Laut einem Bericht amerikanischer ATF-Experten wurde das verheerende Feuer im Bergland von Limassol am 23. Juli durch zwei Zigarettenkippen verursacht. Die Zigarettenkippen wurden in der Nähe des Zündpunkts am Rande der Straße Malia – Arsos gefunden.
Die zypriotischen Behörden werden versuchen, die DNA der Zigarettenkippen zu analysieren, in der Hoffnung, ihren Besitzer über die Datenbank zu identifizieren. Der ATF-Bericht kam zu dem Schluss, dass das Feuer durch eine unachtsam weggeworfene Zigarette verursacht wurde, die mit trockener Vegetation in Kontakt kam.

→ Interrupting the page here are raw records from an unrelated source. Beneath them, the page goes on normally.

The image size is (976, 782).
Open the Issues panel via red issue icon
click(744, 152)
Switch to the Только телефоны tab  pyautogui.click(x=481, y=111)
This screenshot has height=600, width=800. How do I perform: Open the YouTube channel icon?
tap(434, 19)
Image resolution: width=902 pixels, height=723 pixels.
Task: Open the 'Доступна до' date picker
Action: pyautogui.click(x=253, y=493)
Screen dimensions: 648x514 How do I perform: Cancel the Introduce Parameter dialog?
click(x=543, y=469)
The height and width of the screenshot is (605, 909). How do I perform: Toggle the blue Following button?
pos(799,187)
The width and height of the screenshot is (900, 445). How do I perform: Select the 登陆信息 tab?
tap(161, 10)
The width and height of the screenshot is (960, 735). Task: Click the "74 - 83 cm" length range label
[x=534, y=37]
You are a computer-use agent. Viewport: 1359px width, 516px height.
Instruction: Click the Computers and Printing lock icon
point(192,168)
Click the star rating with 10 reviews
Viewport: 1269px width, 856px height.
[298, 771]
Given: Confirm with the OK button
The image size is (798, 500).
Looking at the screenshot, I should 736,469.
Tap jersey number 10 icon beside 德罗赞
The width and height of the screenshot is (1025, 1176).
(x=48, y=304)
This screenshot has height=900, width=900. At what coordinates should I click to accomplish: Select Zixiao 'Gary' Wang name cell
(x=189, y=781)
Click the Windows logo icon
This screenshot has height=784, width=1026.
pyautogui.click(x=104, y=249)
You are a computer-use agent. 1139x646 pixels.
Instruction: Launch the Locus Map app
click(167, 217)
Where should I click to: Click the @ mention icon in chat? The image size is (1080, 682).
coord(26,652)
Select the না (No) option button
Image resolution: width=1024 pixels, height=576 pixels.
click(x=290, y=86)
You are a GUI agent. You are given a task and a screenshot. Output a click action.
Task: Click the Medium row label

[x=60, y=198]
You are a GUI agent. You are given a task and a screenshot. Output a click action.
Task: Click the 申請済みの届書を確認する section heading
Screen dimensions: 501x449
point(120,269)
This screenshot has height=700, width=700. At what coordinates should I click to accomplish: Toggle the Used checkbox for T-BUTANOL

Das Feuer breitete sich aufgrund von starkem Wind und der Topographie des Gebiets schnell aus und erreichte eine Geschwindigkeit von 60–63 Metern pro Minute. Umweltbedingungen wie hohe Temperatur (39 °C) und niedrige Luftfeuchtigkeit (19 %) trugen zur schnellen Ausbreitung bei.
Das ATF-Team kam zu dem Schluss, dass das Feuer als „Unfall“ eingestuft wird. Die erste Meldung erfolgte um 13:26 Uhr, und das Feuer wurde in weniger als zwei Tagen unter Kontrolle gebracht, wobei etwa 10.117 Hektar verbrannten.
Das Parlament wird die Diskussion über die Ursachen und Umstände des Feuers fortsetzen.